Ejercicio A:
Responde estas preguntas sobre el texto acerca de la guerra en Europa:
(i) ¿Cuántos meses lleva el mundo civilizado ofreciendo ese espectáculo?
(ii) ¿Quiénes, al menos, esperaban ese espectáculo?
(iii) ¿Desde hace cuánto tiempo se preparan febrilmente los más formidables armamentos?
Ejercicio B:
¿Puedes citar literalmente el pasaje del texto sobre la guerra en Europa que comienza en "Europa en fuego, una" y termina en "el mundo civilizado."?

Europa en fuego, una decena de millones de
hombres metidos en la más espantosa carnicería que jamás haya registrado la
historia, centenares de millones de hombres y de mujeres y niños en lágrimas,
la vida económica, intelectual y moral de siete grandes pueblos brutalmente
suspendida, la amenaza cada día más grave de complicaciones militares nuevas,
tal es, tras cinco meses, el penoso, angustioso y odioso espectáculo que nos
ofrece el mundo civilizado.
Espectáculo esperado,
sin embargo, al menos por los anarquistas.
Pues ellos nunca han
dudado –los terribles acontecimientos de hoy fortalecen esta seguridad- de que
la guerra está en permanente gestación en el organismo social actual, y que el
conflicto armado, restringido o generalizado, colonial o europeo, es la
consecuencia natural y el desenlace necesario y fatal de un régimen que tiene
por base la desigualdad económica de los ciudadanos, que descansa en el
antagonismo salvaje de los intereses, y que coloca al mundo del trabajo bajo la
estrecha y dolorosa dependencia de una minoría de parásitos, detentadores a la
vez de poder político y del poder económico. La guerra era inevitable: viniese
de donde viniese, tenía que estallar. No en vano, tras un siglo, se preparan
febrilmente los más formidables armamentos y se aumentan cada día más los
presupuestos de la muerte. Perfeccionando constantemente el material de guerra,
tendiendo continuamente a llevar a todos los espíritus y a todas las voluntades
hacia la mejor organización de la máquina militar, no se trabaja por la paz.

Lista de entradas:
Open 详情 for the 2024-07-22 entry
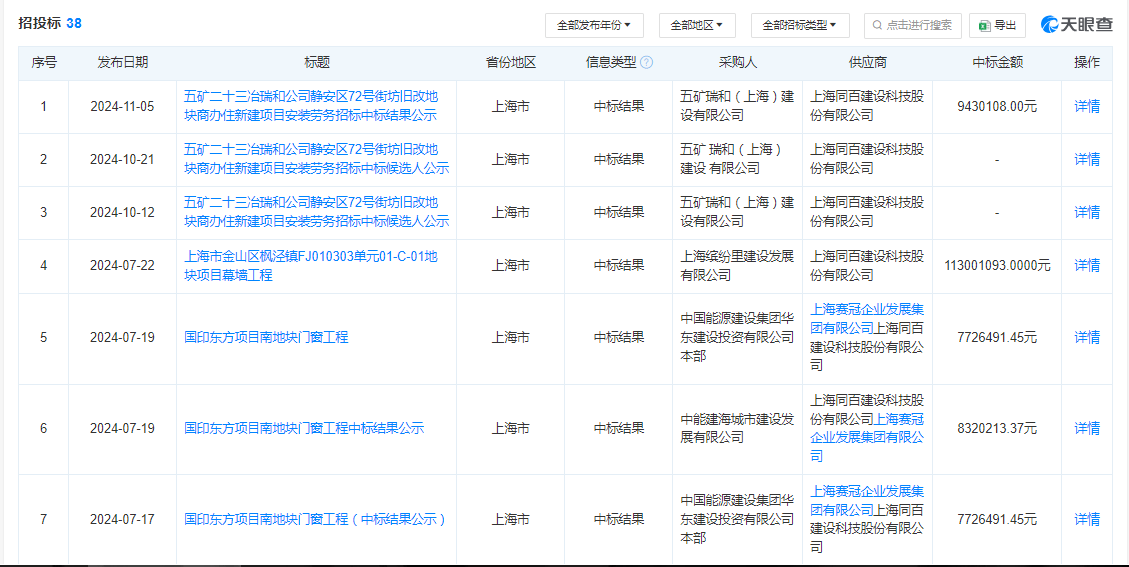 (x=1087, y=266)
...
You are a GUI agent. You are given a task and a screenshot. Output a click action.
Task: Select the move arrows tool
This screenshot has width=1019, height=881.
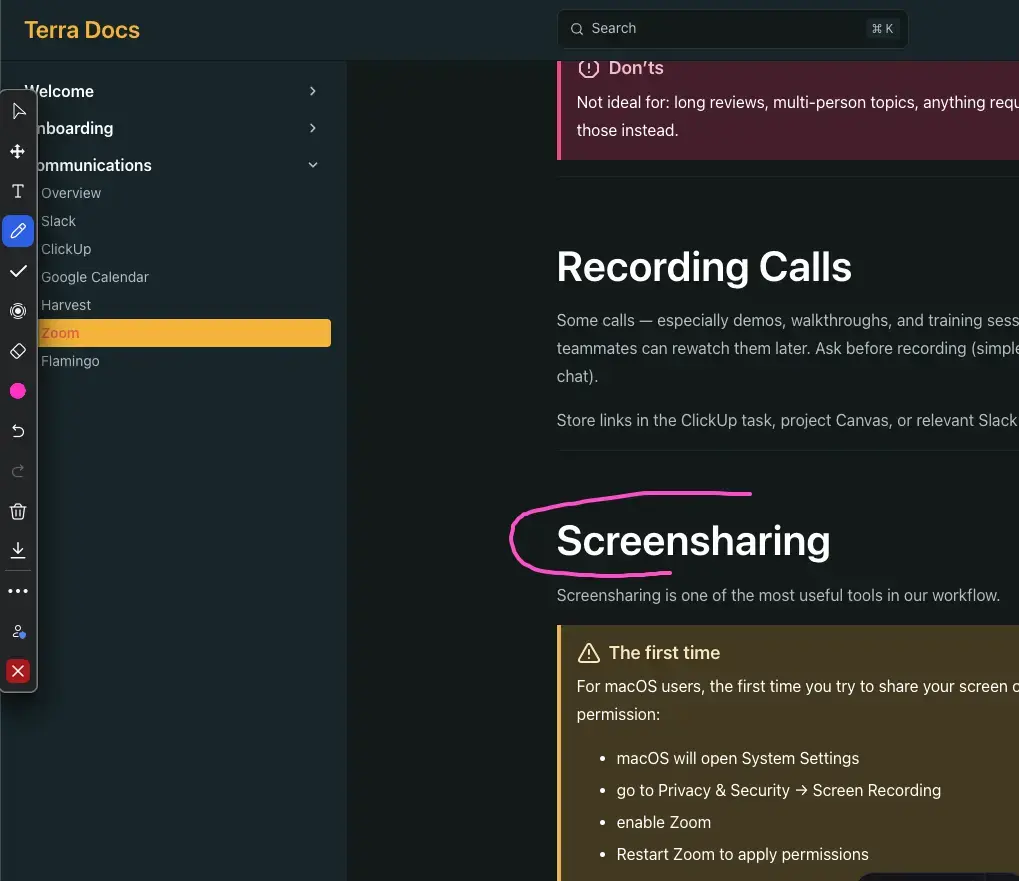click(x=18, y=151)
* * *
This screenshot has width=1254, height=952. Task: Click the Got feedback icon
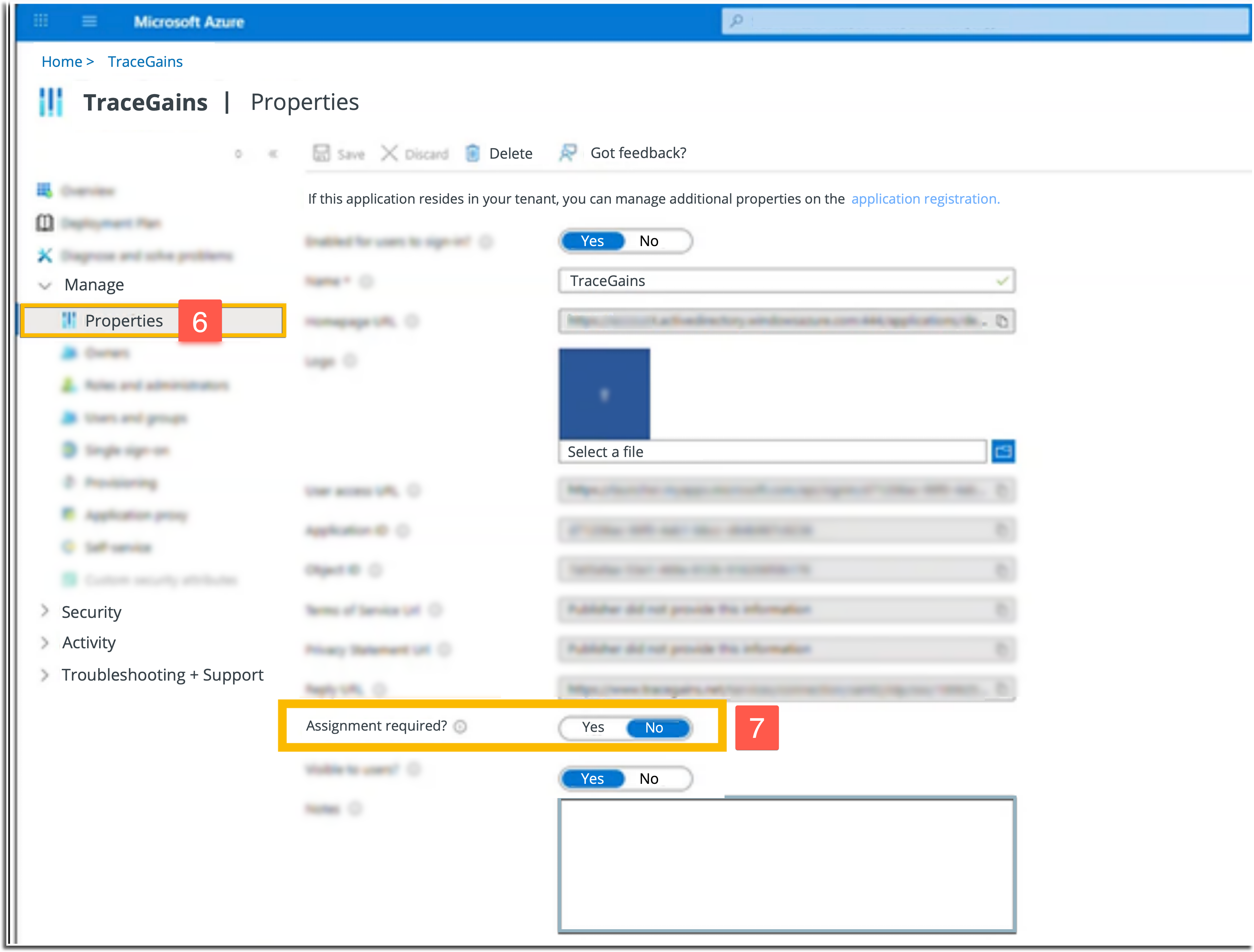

Resultado correcto A:
(i) Cinco meses.
(ii) Los anarquistas.
(iii) Un siglo.

Resultado correcto B:
Europa en fuego, una decena de millones de
hombres metidos en la más espantosa carnicería que jamás haya registrado la
historia, centenares de millones de hombres y de mujeres y niños en lágrimas,
la vida económica, intelectual y moral de siete grandes pueblos brutalmente
suspendida, la amenaza cada día más grave de complicaciones militares nuevas,
tal es, tras cinco meses, el penoso, angustioso y odioso espectáculo que nos
ofrece el mundo civilizado.